- _Task goal_:
Lower down are entries containing pictures. Copy exactly, without those pictures, the lines from the line with "Screen dimensions: 550x430" through the line with "the bullet before".

- _Information provided_:
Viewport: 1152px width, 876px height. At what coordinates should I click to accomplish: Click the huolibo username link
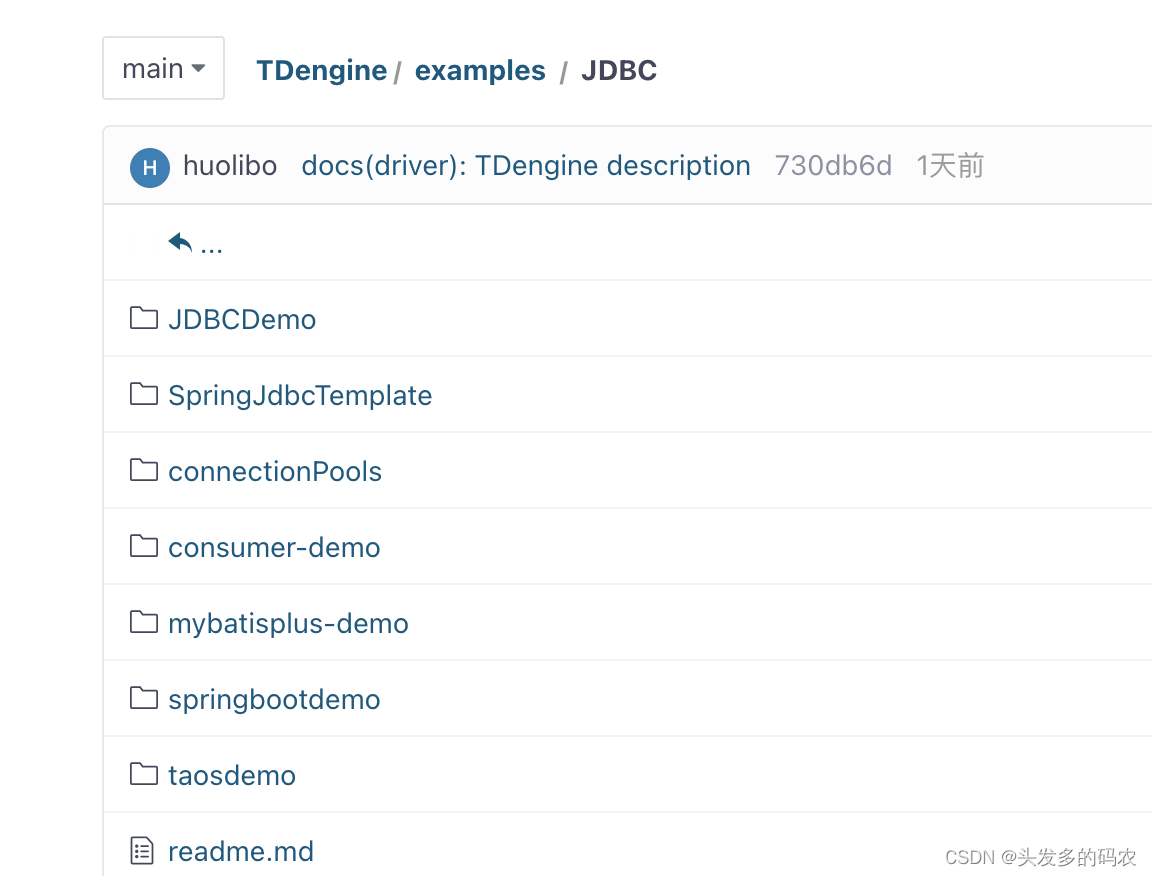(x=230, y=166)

==

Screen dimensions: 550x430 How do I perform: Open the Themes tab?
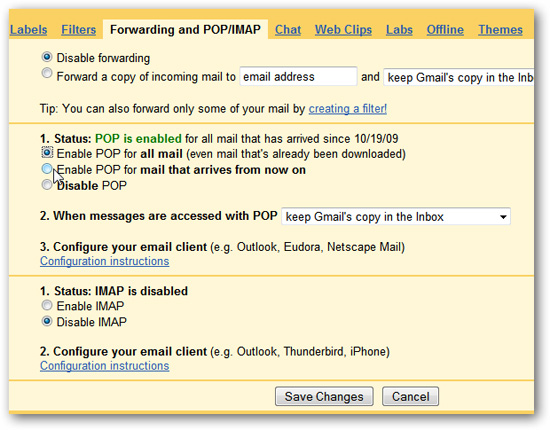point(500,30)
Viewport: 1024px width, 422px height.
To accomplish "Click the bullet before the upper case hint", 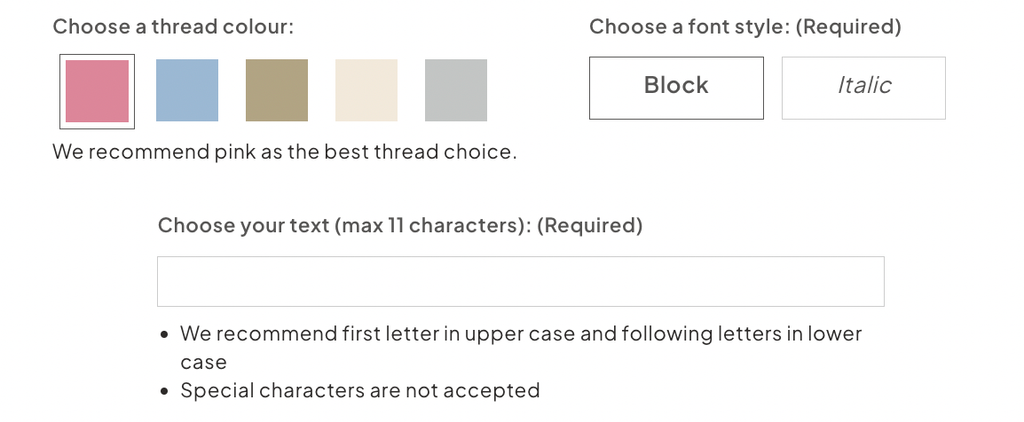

...

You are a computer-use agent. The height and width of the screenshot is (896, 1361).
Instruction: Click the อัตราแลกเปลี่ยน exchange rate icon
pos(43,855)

- _Task answer_:
Screen dimensions: 550x430 How do I perform: Open the Themes tab?
point(500,30)
Viewport: 1024px width, 422px height.
To accomplish "Click the bullet before the upper case hint", 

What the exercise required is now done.